__GIVEN PROBLEM 1__
Condense the paragraph that begins "Before saving data to Azure" in the Azure Data Lake Storage Gen2 excerpt into a shorter sentence that keeps its main facts.
__GIVEN PROBLEM 2__
Reproduce the Azure Data Lake Storage Gen2 excerpt word for word, beginning at the words "Before saving data" and stopping after "MATCH (p)-[:created]->(s:software)".

__EXTRACT TO READ__
====
Azure Data Lake Storage Gen2

Before saving data to Azure, ensure the provided credentials have write permissions to the target storage location.

Using Managed Identity

EXPORT TO '<target_path>'
PROPERTIES {
  useManagedIdentity: true,
  tenantId: '<tenant-id-of-identity>',
  clientId: '<client-id-of-identity>'
}
MATCH (p)-[:created]->(s:software) 
RETURN s.name as name, sum(p.age) as totalAge
g.with("exportTo", "<target_path>")
  .with("useManagedIdentity", true)
  .with("tenantId", "<tenant-id-of-identity>")
  .with("clientId": "<client-id-of-identity>")
  .V().as("s")
  .in("created").as("p")
  .group().by(select("s")).by(values('age').sum())
  .unfold()
  .project('name', 'totalAge')
    .by(select(keys).values('name'))
    .by(select(values))
====
__DATASET CONTENT__
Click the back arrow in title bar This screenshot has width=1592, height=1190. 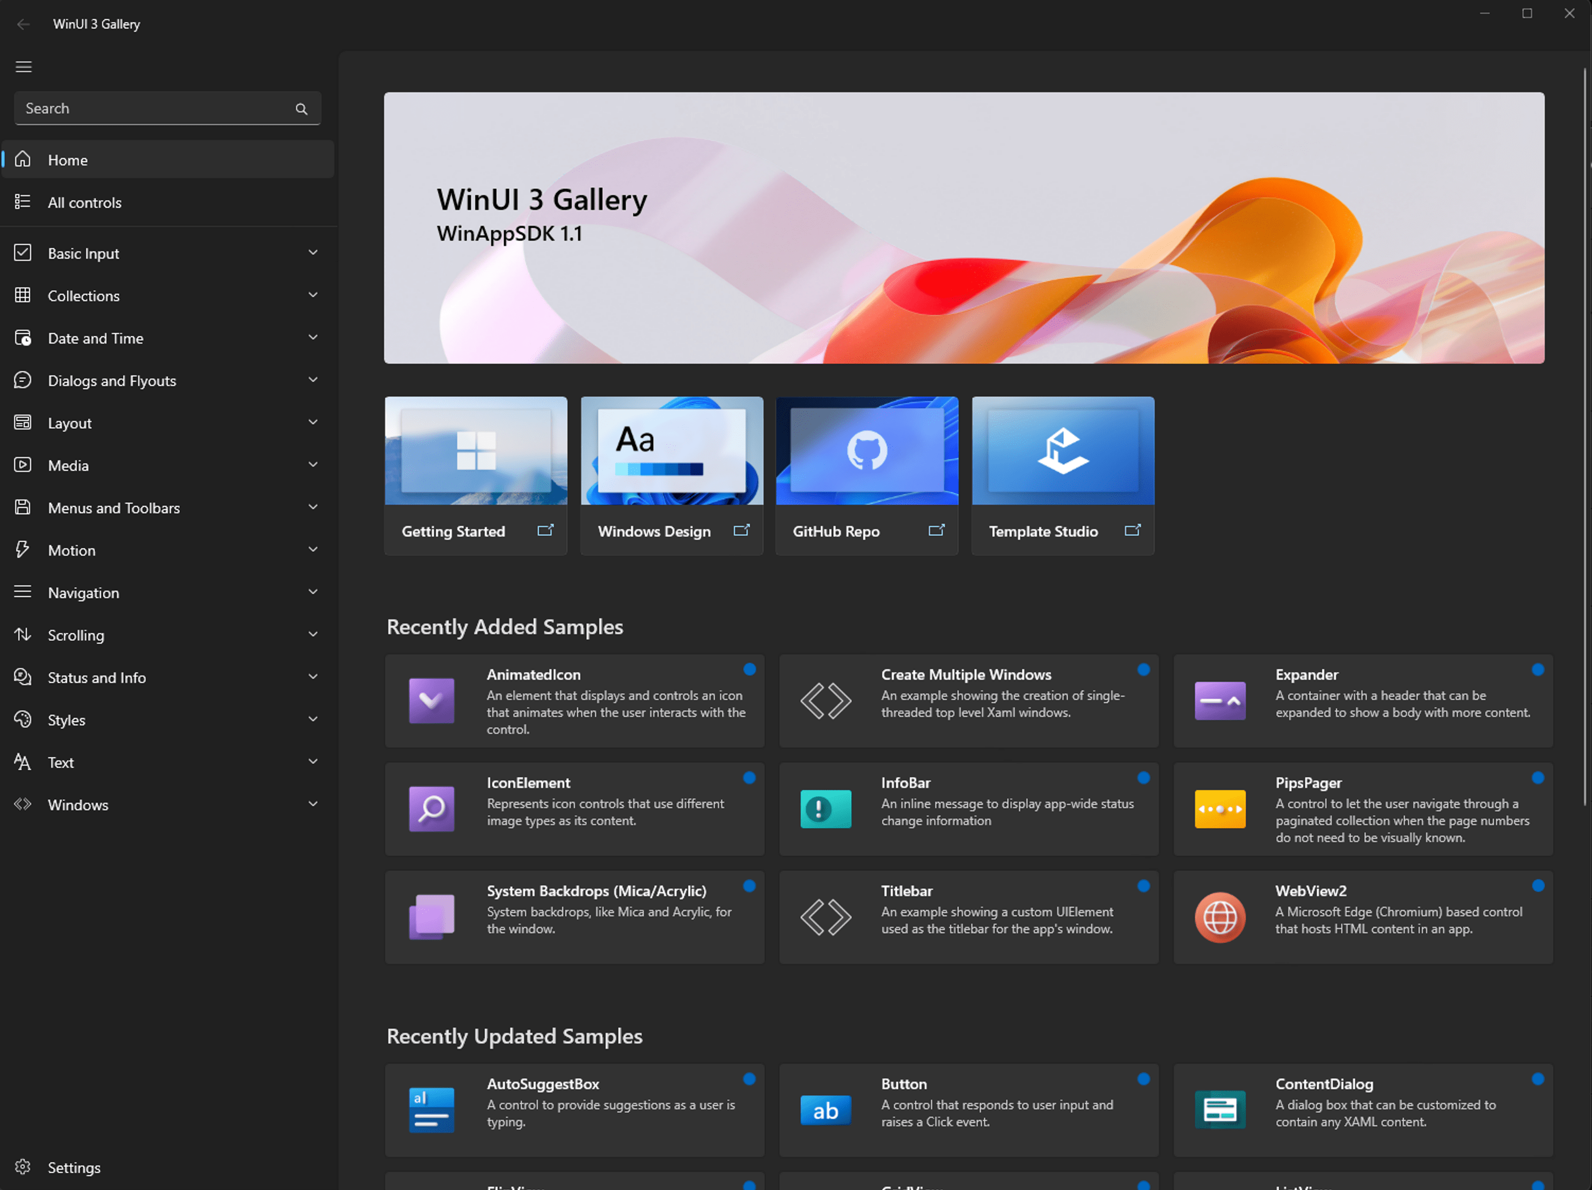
====
__OUTPUT 1__
Check that the credentials can write to the target storage location before saving data to Azure.

__OUTPUT 2__
Before saving data to Azure, ensure the provided credentials have write permissions to the target storage location.

Using Managed Identity

EXPORT TO '<target_path>'
PROPERTIES {
  useManagedIdentity: true,
  tenantId: '<tenant-id-of-identity>',
  clientId: '<client-id-of-identity>'
}
MATCH (p)-[:created]->(s:software)